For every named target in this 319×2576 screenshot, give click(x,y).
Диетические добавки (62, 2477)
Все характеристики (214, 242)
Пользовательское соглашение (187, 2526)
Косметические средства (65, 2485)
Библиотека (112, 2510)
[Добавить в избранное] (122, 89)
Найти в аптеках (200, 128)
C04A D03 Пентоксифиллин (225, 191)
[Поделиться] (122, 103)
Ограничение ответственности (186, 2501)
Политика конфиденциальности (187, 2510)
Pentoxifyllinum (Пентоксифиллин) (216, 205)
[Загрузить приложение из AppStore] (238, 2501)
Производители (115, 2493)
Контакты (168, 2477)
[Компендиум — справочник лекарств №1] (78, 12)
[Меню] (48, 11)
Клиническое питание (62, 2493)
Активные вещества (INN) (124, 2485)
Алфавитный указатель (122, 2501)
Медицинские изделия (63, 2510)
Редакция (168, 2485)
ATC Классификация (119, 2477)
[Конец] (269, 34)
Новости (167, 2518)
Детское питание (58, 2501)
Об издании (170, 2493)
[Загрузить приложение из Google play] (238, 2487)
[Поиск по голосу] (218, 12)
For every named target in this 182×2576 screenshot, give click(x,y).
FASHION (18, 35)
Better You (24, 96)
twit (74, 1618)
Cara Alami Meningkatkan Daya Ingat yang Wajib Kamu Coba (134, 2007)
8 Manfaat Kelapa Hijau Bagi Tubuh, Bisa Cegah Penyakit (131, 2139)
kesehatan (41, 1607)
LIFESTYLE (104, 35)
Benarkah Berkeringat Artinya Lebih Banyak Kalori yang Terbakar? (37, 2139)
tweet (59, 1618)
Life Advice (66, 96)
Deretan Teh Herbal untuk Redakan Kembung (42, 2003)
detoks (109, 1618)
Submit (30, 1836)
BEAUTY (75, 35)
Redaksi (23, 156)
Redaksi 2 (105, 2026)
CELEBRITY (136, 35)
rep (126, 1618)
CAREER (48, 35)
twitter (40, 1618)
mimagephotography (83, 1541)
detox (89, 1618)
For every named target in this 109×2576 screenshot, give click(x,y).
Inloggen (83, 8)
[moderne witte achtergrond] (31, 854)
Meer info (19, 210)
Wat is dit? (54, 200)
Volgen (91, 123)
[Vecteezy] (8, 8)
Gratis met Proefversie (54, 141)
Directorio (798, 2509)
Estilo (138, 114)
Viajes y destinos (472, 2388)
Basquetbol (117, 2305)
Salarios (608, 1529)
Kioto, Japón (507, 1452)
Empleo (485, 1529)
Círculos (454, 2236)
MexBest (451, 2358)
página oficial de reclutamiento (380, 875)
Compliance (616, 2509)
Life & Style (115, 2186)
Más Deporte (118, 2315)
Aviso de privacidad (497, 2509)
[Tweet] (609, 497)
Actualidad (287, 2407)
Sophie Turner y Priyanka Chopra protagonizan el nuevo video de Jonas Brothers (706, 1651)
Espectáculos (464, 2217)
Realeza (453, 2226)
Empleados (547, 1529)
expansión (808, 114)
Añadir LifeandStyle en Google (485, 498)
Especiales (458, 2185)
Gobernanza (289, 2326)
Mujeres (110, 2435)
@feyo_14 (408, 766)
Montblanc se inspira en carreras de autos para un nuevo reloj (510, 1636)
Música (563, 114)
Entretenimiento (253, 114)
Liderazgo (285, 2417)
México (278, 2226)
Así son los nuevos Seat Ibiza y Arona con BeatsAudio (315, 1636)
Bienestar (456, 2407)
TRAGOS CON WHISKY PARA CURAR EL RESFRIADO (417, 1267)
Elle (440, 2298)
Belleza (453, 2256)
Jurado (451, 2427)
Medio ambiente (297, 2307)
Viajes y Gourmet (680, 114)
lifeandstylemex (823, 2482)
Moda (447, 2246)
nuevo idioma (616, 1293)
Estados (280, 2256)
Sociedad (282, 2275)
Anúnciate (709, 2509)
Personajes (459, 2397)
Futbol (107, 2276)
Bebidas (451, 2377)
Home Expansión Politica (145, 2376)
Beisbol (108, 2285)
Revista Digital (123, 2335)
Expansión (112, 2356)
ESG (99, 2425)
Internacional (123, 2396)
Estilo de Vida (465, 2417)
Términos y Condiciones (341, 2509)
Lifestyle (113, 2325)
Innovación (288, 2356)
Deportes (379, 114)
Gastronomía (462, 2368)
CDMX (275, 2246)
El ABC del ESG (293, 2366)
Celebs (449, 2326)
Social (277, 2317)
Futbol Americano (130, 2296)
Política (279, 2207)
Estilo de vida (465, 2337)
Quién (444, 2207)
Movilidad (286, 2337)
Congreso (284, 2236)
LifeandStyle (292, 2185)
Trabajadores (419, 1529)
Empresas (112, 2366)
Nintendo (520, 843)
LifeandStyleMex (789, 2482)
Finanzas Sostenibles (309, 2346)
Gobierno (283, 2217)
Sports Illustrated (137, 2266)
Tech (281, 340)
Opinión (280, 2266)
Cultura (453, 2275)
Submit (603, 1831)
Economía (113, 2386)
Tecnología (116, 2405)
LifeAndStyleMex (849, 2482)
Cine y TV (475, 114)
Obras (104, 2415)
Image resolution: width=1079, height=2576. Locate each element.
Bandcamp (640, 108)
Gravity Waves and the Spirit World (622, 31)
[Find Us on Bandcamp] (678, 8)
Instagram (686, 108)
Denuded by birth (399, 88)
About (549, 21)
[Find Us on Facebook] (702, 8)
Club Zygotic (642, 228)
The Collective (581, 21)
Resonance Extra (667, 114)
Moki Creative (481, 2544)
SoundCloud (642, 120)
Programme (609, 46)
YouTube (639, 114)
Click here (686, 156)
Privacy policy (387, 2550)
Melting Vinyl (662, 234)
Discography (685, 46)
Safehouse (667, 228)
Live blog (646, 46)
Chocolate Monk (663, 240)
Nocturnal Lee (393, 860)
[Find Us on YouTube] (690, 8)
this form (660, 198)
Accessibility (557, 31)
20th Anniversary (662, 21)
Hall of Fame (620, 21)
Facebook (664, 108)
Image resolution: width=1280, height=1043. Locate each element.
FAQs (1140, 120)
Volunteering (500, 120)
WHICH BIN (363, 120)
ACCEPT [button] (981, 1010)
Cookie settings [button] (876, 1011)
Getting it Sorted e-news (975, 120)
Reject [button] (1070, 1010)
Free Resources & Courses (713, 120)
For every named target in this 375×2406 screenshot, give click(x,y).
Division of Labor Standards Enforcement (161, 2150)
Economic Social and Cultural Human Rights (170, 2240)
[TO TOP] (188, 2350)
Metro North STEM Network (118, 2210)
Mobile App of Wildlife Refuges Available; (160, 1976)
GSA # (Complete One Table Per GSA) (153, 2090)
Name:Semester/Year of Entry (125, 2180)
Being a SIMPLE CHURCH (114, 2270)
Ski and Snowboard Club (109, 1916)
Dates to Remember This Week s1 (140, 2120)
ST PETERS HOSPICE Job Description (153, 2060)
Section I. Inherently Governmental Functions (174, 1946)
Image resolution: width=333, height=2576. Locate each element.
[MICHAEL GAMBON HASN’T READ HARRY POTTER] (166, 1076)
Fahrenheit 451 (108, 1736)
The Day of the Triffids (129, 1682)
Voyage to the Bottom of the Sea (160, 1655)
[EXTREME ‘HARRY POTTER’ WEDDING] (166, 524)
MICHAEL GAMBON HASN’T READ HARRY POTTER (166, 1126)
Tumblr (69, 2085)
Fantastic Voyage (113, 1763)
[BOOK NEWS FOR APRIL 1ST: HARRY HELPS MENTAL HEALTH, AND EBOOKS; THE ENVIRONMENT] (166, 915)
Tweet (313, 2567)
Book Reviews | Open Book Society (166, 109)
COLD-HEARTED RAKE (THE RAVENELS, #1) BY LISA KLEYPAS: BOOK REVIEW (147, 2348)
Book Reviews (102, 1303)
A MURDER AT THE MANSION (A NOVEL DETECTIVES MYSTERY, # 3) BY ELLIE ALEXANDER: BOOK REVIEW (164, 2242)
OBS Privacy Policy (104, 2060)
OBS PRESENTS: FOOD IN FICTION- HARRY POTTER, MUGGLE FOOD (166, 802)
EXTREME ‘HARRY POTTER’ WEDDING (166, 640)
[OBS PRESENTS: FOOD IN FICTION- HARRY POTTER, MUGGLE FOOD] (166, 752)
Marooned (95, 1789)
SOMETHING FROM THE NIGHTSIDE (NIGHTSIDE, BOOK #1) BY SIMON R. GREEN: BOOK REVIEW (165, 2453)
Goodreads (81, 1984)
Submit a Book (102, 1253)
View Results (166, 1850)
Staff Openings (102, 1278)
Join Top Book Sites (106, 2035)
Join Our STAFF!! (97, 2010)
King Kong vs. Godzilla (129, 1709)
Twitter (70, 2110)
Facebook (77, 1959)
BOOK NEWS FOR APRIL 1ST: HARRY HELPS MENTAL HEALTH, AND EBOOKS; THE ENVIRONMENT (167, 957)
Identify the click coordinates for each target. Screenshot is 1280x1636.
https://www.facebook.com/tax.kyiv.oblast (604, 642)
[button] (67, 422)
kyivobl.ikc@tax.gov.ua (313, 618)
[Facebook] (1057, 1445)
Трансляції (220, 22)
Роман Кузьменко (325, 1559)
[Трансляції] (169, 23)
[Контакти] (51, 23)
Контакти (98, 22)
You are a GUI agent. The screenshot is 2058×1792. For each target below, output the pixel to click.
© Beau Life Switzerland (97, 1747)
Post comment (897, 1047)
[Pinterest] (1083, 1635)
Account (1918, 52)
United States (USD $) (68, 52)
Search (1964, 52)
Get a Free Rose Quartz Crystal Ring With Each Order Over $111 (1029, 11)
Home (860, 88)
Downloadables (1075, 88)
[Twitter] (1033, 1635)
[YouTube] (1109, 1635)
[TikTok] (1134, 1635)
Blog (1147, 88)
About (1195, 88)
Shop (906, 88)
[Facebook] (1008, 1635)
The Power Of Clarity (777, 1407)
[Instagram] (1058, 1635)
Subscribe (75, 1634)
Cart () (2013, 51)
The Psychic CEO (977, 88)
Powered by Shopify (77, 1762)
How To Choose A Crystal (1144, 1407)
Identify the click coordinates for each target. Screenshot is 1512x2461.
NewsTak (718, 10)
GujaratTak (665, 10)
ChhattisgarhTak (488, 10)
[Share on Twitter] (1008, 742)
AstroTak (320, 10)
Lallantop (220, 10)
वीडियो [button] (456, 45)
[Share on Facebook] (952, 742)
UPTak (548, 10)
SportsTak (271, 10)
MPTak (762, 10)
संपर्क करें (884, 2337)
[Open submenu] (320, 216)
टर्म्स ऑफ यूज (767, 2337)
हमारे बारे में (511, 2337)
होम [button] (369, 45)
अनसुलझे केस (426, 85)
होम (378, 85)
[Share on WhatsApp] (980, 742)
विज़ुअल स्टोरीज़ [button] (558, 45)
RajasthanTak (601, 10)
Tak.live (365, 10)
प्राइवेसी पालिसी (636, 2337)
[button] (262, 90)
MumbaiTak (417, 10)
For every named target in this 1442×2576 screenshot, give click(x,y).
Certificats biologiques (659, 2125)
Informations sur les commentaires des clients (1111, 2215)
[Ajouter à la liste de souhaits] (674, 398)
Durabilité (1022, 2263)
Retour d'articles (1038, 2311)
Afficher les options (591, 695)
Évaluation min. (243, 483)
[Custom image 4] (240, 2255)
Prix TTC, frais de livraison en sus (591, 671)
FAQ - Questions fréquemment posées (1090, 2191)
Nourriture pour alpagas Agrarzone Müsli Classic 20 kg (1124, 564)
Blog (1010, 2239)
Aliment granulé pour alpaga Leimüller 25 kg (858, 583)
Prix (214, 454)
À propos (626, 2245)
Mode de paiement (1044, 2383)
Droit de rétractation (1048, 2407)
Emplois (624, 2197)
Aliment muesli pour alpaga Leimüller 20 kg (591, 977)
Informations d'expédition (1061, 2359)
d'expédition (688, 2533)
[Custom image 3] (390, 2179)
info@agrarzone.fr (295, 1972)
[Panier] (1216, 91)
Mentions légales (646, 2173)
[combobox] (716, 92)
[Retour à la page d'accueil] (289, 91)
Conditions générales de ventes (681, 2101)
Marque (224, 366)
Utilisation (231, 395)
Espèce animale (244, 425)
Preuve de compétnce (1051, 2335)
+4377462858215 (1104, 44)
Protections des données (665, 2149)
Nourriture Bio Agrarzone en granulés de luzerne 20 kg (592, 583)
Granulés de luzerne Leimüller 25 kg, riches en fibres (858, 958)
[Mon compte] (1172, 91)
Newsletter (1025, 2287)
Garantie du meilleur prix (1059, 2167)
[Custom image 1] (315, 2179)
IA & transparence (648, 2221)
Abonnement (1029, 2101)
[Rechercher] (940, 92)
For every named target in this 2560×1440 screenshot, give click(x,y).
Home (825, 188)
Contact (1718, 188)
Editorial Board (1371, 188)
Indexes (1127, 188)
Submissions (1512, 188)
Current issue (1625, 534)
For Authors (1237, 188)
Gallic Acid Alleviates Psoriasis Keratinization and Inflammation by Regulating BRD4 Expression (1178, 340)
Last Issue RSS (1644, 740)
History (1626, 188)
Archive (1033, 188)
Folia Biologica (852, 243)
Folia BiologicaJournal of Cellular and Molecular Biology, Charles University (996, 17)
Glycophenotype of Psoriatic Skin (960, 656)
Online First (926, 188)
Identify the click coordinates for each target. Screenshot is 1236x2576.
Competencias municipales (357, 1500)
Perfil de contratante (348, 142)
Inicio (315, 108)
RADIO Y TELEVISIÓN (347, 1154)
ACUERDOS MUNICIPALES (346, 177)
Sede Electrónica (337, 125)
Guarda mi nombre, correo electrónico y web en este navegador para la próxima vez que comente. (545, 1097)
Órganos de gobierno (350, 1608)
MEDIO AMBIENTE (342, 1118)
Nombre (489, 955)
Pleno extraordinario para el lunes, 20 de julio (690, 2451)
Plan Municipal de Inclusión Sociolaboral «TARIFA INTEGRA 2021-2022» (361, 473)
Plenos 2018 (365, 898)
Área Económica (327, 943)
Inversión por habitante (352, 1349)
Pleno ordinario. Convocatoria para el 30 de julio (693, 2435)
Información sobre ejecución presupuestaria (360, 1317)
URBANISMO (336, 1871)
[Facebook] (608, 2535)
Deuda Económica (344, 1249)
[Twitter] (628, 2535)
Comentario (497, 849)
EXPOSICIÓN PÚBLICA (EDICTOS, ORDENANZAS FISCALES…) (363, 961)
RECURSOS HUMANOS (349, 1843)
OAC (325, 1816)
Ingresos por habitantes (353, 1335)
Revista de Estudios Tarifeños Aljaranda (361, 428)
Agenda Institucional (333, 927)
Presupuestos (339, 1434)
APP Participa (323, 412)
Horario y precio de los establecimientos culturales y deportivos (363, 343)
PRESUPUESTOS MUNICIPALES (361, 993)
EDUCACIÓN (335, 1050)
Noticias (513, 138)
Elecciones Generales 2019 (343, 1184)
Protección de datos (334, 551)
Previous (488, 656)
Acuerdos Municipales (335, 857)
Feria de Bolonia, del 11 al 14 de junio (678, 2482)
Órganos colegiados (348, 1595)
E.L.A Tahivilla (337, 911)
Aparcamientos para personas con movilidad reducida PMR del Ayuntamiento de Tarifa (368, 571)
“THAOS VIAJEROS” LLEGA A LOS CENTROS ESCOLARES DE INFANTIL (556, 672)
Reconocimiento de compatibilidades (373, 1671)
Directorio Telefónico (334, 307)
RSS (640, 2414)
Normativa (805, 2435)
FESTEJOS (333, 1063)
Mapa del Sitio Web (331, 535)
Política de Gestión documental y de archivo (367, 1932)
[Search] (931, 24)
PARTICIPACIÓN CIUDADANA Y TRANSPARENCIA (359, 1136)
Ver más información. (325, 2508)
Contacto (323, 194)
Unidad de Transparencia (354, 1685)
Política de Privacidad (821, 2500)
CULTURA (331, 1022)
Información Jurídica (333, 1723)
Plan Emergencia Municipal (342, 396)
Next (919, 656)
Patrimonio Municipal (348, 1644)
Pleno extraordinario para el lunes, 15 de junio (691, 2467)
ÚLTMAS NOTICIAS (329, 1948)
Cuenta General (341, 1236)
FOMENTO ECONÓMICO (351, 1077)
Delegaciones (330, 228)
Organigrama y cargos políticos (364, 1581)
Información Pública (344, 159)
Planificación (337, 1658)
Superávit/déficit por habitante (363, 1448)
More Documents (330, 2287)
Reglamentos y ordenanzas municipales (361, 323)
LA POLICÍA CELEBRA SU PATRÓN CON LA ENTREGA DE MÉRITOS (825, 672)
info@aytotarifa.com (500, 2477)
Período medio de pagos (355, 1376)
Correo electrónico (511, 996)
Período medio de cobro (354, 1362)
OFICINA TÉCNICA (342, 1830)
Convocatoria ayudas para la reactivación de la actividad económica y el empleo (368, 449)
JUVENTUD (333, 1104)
· · · · ·
In the listing above, find the line with "Lifestyle (113, 2325)" and the line with "[Find Us on YouTube] (690, 8)". Output those two lines and every line between them, exactly as written.

Lifestyle (113, 2325)
Innovación (288, 2356)
Deportes (379, 114)
Gastronomía (462, 2368)
CDMX (275, 2246)
El ABC del ESG (293, 2366)
Celebs (449, 2326)
Social (277, 2317)
Futbol Americano (130, 2296)
Política (279, 2207)
Estilo de vida (465, 2337)
Quién (444, 2207)
Movilidad (286, 2337)
Congreso (284, 2236)
LifeandStyle (292, 2185)
Trabajadores (419, 1529)
Empresas (112, 2366)
Nintendo (520, 843)
LifeandStyleMex (789, 2482)
Finanzas Sostenibles (309, 2346)
Gobierno (283, 2217)
Sports Illustrated (137, 2266)
Tech (281, 340)
Opinión (280, 2266)
Cultura (453, 2275)
Submit (603, 1831)
Economía (113, 2386)
Tecnología (116, 2405)
LifeAndStyleMex (849, 2482)
Cine y TV (475, 114)
Obras (104, 2415)
Image resolution: width=1079, height=2576. Locate each element.
Bandcamp (640, 108)
Gravity Waves and the Spirit World (622, 31)
[Find Us on Bandcamp] (678, 8)
Instagram (686, 108)
Denuded by birth (399, 88)
About (549, 21)
[Find Us on Facebook] (702, 8)
Club Zygotic (642, 228)
The Collective (581, 21)
Resonance Extra (667, 114)
Moki Creative (481, 2544)
SoundCloud (642, 120)
Programme (609, 46)
YouTube (639, 114)
Click here (686, 156)
Privacy policy (387, 2550)
Melting Vinyl (662, 234)
Discography (685, 46)
Safehouse (667, 228)
Live blog (646, 46)
Chocolate Monk (663, 240)
Nocturnal Lee (393, 860)
[Find Us on YouTube] (690, 8)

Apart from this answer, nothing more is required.